DESCRIPTION OF THE TASK:
Your output must reproduce all the records below precisely and contain no pictures.

━━ DATASET

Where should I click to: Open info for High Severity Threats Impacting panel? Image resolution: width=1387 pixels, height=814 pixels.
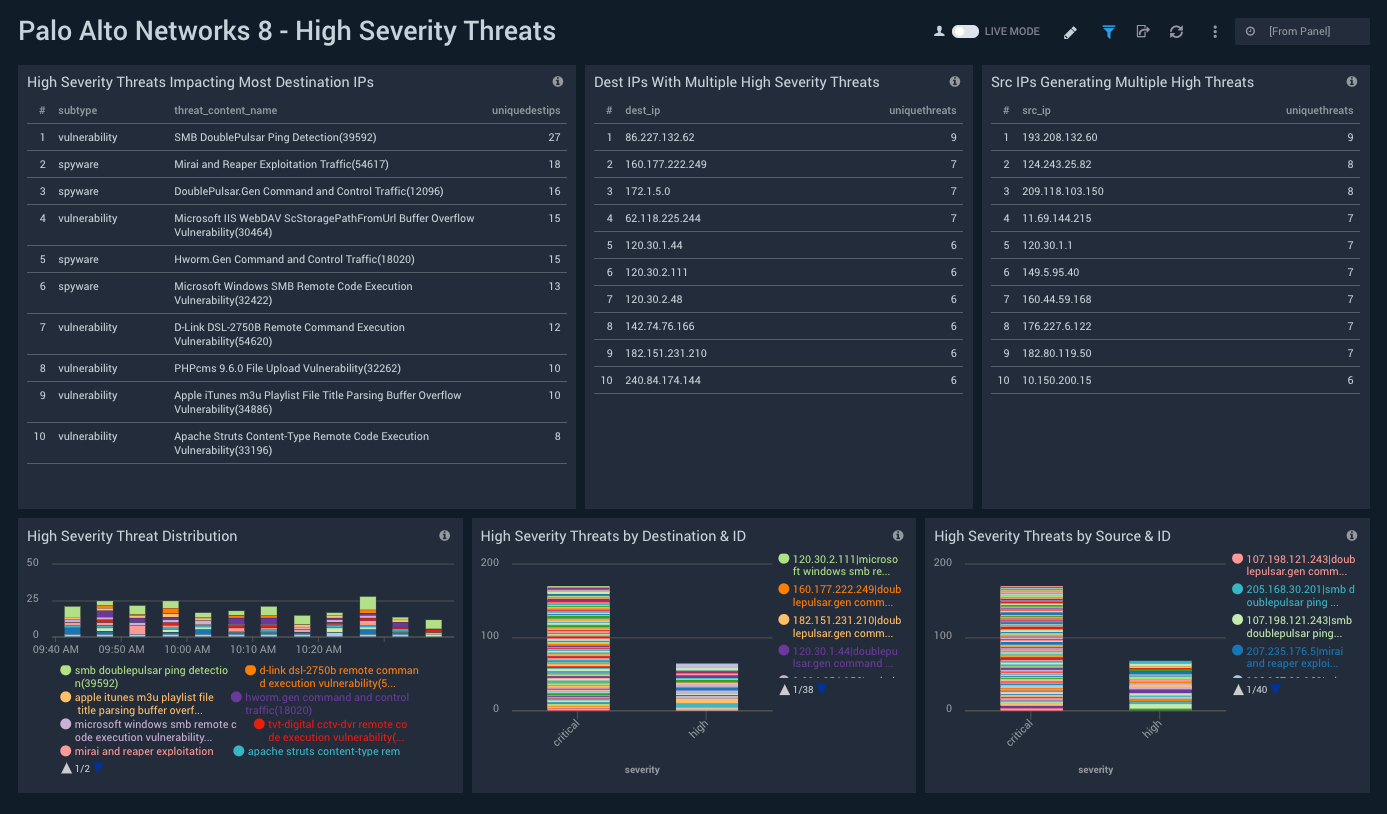point(557,82)
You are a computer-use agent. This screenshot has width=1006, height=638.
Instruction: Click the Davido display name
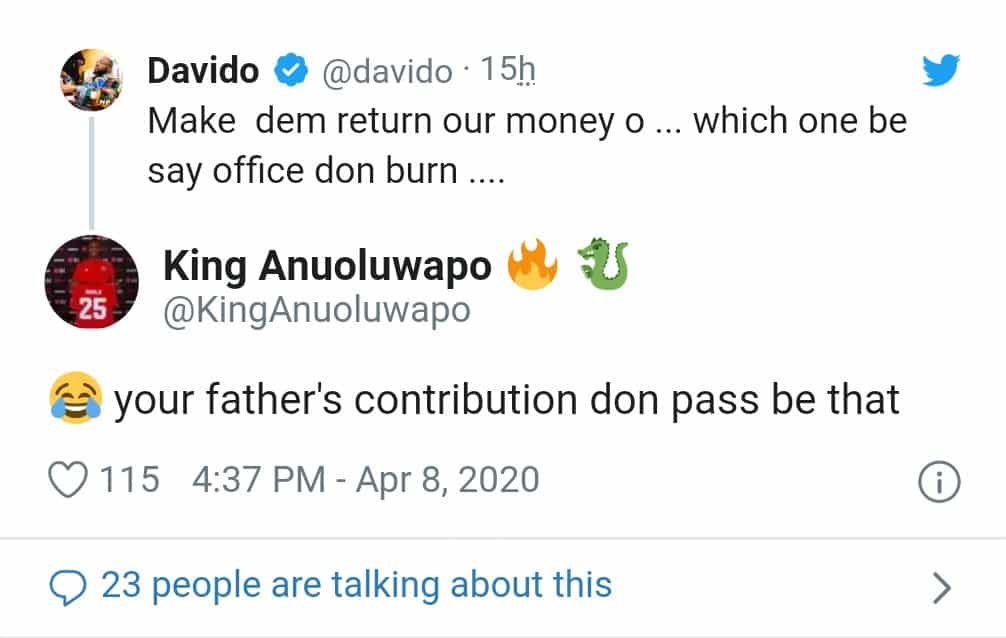(x=203, y=71)
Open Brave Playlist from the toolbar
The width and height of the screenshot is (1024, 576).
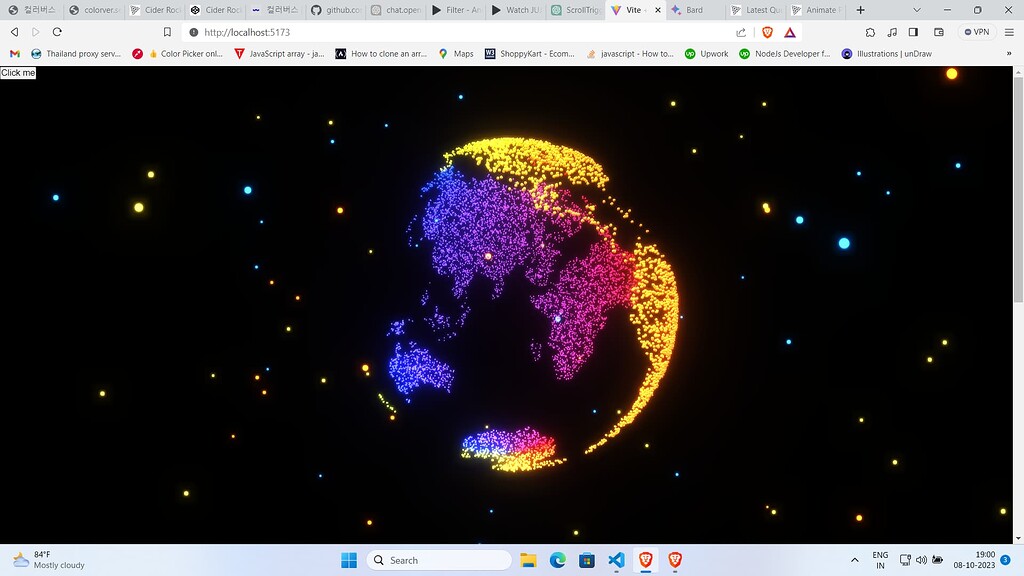892,31
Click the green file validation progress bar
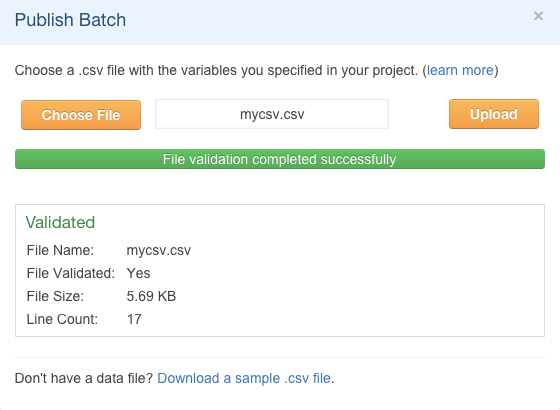This screenshot has height=410, width=560. (x=280, y=159)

━━━━

ANSWER TO THIS EXERCISE:
Where should I click to: Open info for High Severity Threats Impacting panel? Image resolution: width=1387 pixels, height=814 pixels.
point(557,82)
You are a computer-use agent. This screenshot has width=1006, height=638.
Instruction: Click the Davido display name
(x=203, y=71)
Open Brave Playlist from the toolbar
The width and height of the screenshot is (1024, 576).
892,31
Click the green file validation progress bar
This screenshot has height=410, width=560. (x=280, y=159)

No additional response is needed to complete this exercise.